Photo courtesy of ProElite.
Zuffa, LLC, the parent company of the Ultimate Fighting Championship, scored the first of what might be multiple legal victories over current heavyweight champion Randy Couture yesterday in Las Vegas District Court.
Judge Jennifer Togliatti granted a motion for a preliminary injunction that will now prevent Couture from lending his name or likeness to any of the proceedings going on later tonight at the International Fight League’s scheduled event, where the Xtreme Couture gym was expected to field a team to compete.
Prior to the hearing, Xtreme Couture officials that they would have their fighters compete under the “Team Tompkins” banner at the event instead.
The injunction also leaves Couture unable to corner fighters from the gym at the event as well. However Couture publicly stated weeks ago that Shawn Tompkins would be heading the team at the event anyway.
Zuffa alleged that the IFL had posted an image bearing Couture’s likeness on the front of their official website. According to Couture, his staff immediately contacted the IFL and asked that it be removed right away and it was done so.
The lawsuit filed against Couture by Dana White and company concerning Couture’s promotional contract with the UFC has not yet been heard in court. Couture has requested the dismissal of the lawsuit. A preliminary hearing will take place on March 6th and will determine whether or not there will be a trial.
Zuffa’s case cites that Couture has made negative comments about the promotion and those involved with it’s management. They also stated that the comments have caused “irreparable damage” and that he has breached the employment contract he signed with the company. Xtreme Couture’s involvement with the IFL was also included in the suit via a claim that it is a direct violation of his contract with the UFC.

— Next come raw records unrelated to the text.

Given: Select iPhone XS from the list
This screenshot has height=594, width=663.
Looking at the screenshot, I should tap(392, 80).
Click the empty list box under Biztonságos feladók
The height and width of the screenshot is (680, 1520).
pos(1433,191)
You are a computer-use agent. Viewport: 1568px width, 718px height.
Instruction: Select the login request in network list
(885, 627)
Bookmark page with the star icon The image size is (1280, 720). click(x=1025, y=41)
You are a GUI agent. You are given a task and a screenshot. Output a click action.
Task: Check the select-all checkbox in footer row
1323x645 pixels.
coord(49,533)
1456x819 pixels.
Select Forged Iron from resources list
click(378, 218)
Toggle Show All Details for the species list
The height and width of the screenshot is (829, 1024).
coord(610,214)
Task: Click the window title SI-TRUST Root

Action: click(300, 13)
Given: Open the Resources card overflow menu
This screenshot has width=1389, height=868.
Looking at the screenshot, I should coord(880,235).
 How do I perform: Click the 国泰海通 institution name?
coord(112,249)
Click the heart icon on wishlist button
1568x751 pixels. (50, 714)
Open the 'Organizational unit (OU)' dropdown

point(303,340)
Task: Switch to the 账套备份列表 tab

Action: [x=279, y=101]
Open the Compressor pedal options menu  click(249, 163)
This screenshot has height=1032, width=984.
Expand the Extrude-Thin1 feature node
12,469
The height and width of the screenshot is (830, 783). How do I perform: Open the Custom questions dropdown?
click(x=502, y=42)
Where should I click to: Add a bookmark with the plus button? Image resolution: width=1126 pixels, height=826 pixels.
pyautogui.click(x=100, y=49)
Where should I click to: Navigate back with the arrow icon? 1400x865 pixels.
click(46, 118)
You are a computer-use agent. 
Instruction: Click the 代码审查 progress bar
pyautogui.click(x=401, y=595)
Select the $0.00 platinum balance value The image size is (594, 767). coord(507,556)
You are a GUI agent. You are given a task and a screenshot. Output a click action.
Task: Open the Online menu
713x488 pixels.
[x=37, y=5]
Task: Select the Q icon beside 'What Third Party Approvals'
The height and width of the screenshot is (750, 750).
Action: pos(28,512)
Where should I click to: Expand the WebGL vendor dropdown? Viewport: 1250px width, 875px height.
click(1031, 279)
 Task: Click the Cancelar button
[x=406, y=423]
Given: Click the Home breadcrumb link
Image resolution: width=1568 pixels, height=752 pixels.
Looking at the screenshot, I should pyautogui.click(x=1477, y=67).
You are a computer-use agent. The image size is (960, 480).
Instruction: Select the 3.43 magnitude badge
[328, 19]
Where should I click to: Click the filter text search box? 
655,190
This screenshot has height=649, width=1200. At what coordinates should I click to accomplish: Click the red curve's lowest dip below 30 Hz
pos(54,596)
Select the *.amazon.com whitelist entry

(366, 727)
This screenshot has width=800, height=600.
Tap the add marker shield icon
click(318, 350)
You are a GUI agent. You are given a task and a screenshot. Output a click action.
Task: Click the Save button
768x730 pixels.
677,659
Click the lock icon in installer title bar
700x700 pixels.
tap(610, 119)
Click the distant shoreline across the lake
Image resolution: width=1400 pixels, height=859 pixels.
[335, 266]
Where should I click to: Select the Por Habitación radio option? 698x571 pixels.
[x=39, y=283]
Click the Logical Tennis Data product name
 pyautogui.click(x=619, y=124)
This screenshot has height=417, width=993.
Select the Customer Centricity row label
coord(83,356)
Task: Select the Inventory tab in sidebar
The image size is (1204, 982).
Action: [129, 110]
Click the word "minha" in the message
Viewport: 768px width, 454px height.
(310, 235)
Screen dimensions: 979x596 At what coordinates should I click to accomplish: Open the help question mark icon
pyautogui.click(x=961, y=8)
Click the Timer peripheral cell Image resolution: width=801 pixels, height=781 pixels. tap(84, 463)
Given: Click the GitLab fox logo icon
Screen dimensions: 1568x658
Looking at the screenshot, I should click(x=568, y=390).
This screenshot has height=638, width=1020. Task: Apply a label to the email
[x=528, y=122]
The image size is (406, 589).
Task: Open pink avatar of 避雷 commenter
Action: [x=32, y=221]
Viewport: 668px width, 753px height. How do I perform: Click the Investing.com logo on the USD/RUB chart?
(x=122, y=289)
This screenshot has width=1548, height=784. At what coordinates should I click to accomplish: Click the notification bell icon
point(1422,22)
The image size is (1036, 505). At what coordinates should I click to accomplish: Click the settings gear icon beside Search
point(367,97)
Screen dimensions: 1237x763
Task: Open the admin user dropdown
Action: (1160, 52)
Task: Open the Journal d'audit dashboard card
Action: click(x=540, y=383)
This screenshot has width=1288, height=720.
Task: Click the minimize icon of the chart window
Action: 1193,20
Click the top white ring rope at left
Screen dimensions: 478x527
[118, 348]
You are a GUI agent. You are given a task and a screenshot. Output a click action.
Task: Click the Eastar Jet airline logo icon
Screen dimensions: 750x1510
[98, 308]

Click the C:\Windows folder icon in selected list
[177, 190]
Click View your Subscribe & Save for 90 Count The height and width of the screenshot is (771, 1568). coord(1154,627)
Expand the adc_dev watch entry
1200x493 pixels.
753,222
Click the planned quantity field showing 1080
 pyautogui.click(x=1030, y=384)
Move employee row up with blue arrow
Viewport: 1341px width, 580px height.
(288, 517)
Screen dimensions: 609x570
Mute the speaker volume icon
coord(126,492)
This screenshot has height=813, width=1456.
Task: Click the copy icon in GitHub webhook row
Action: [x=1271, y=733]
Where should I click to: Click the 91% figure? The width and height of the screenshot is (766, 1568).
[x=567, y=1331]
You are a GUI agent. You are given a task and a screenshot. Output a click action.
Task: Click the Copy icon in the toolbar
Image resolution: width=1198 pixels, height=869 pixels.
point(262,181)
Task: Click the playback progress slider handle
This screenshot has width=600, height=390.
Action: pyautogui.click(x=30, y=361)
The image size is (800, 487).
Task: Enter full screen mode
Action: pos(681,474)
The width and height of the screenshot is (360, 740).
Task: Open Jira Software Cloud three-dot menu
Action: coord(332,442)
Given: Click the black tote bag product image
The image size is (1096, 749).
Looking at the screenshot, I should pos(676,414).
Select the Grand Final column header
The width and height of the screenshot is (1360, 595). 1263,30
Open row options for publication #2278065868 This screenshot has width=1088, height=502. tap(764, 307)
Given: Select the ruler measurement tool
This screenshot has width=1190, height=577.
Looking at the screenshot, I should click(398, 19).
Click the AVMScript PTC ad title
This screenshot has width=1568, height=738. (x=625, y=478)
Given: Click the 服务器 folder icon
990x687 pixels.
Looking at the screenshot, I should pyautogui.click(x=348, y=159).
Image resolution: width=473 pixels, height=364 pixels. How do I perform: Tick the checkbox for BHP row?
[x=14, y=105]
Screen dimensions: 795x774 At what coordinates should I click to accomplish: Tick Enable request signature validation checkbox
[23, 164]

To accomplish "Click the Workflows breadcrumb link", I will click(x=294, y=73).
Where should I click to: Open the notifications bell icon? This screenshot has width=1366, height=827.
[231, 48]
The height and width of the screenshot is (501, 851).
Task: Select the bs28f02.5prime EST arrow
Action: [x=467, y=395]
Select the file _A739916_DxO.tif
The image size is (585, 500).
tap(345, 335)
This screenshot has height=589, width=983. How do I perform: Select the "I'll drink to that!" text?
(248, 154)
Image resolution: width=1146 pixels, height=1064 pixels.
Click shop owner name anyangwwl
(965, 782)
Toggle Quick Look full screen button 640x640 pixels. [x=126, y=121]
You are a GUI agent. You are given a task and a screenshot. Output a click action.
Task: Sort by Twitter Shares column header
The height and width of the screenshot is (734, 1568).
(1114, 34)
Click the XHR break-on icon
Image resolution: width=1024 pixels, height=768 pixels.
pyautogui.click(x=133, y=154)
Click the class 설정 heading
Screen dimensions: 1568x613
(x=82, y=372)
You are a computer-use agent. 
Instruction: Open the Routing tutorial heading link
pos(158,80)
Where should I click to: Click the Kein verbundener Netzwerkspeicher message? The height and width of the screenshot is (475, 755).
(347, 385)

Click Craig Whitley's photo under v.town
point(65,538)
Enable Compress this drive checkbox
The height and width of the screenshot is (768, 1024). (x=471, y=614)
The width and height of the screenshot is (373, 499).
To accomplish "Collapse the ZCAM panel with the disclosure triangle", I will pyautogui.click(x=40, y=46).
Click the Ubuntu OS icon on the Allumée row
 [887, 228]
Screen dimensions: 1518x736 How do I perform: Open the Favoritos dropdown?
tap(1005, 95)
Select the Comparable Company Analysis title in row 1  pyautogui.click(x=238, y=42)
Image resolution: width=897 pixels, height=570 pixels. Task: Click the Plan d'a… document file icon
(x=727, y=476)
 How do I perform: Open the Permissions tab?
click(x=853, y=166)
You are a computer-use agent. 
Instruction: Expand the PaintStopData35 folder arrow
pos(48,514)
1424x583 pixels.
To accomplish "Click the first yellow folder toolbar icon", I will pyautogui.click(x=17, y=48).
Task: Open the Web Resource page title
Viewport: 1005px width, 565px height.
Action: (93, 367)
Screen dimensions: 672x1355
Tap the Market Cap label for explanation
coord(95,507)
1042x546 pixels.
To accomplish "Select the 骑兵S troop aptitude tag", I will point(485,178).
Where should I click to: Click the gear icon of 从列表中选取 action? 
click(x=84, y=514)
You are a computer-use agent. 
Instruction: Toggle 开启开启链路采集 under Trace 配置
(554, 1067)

The suit will also attempt to collect up to $10,000 in damages from Couture and seek a restraining order that will prevent Couture from being involved with any other organizations that compete against the UFC. This comes after Couture resigned from the UFC last fall and has stated that he intends to sit out the remainder of his contract before fighting in another organization, hopefully against top-ranked heavyweight Fedor Emelianenko.
Mark Cuban and his HDNet Fights promotion filed suit in a Dallas, Texas district court in hopes of earning a declaratory judgment concerning the contractual status of Couture when it comes to his employment contract (the deal that dictates where Couture can fight).
The declaratory judgement will hopefully provide Cuban with an exact date as to when Couture’s contract expires with the UFC, if it expires at all.
HDNet Fights has also reportedly entered into a contractual agreement with Couture which will have the promotion attempt to set up a showdown between Couture and top ranked heavyweight Fedor Emelianenko later this year.
The deal will likely go into effect at the time of the expiration of Couture’s promotional contract with Zuffa. Without some sort of deal in place, a Texas court will likely throw out HDNet Fights suit filed against the UFC’s parent company last week.
It is interesting to note in Cuban’s claims against Zuffa that he points out “indefinite employment restrictions” such as the ones set forth against Couture by Dana White and company since his resignation from the organization last fall are against the law.